I know this problem may seem trivial to you, but for me it seems like I just can't get it right with the greatest common divisor. I tried to use euclid's algorithm.

First I divided $\frac {2X^3-7X^2+\lambda X+3}{X^3-3X^2+ \mu X +3}$ and obtained a remainder of: $-X^2+(\lambda -2\mu)X-3$ then continued with the algorithm... I divided $\frac {X^3-3X^2+ \mu X +3}{-X^2+(\lambda -2\mu)X-3}$ and obtained a remainder of $(\lambda-2\mu-3)X^2+(\mu-3)X+3$, then using the problem's condition i thought this should be equal to 0 but it can't be.. because of the constant.. so then I divided again $\frac{-X^2+(\lambda -2\mu)X-3}{(\lambda-2\mu-3)X^2+(\mu-3)X+3}$ and now the remainder i obtained was more pleasant to the problem's condition. It was: $(\frac{\mu-3}{\lambda-2\mu-3}+\lambda -2\mu)X+ \frac {3}{\lambda-2\mu-3}-3$ and then I set X coefficient to equal $0$ and the constant term to equal to $0$ too such that it's GCD would be a polynomial of degree 2.

================

:: Requirement A ::
Reproduce the part of the polynomial GCD post that begins at the words "I know this" and stops after the words "use euclid's algorithm.".
:: Requirement B ::
Decide whether each statement agrees with the polynomial GCD post, and answer yes or no with the deciding words from it: (i) The writer attempted Euclid's algorithm. (ii) In the last step, the writer set only the X coefficient to 0 and left the constant term as it was. (iii) The writer wanted the GCD to be a polynomial of degree 3.

:: Data lines ::

================

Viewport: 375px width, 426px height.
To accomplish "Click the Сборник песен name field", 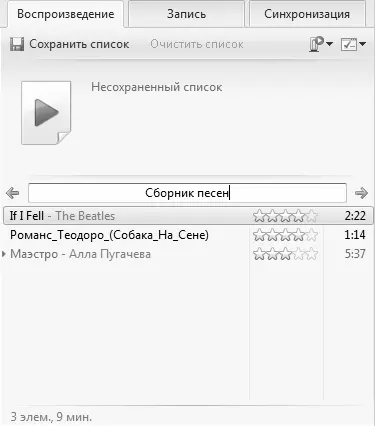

================

:: Reply A ::
I know this problem may seem trivial to you, but for me it seems like I just can't get it right with the greatest common divisor. I tried to use euclid's algorithm.

:: Reply B ::
(i) Yes: "I tried to use euclid's algorithm."
(ii) No: "I set X coefficient to equal $0$ and the constant term to equal to $0$ too"
(iii) No: "such that it's GCD would be a polynomial of degree 2"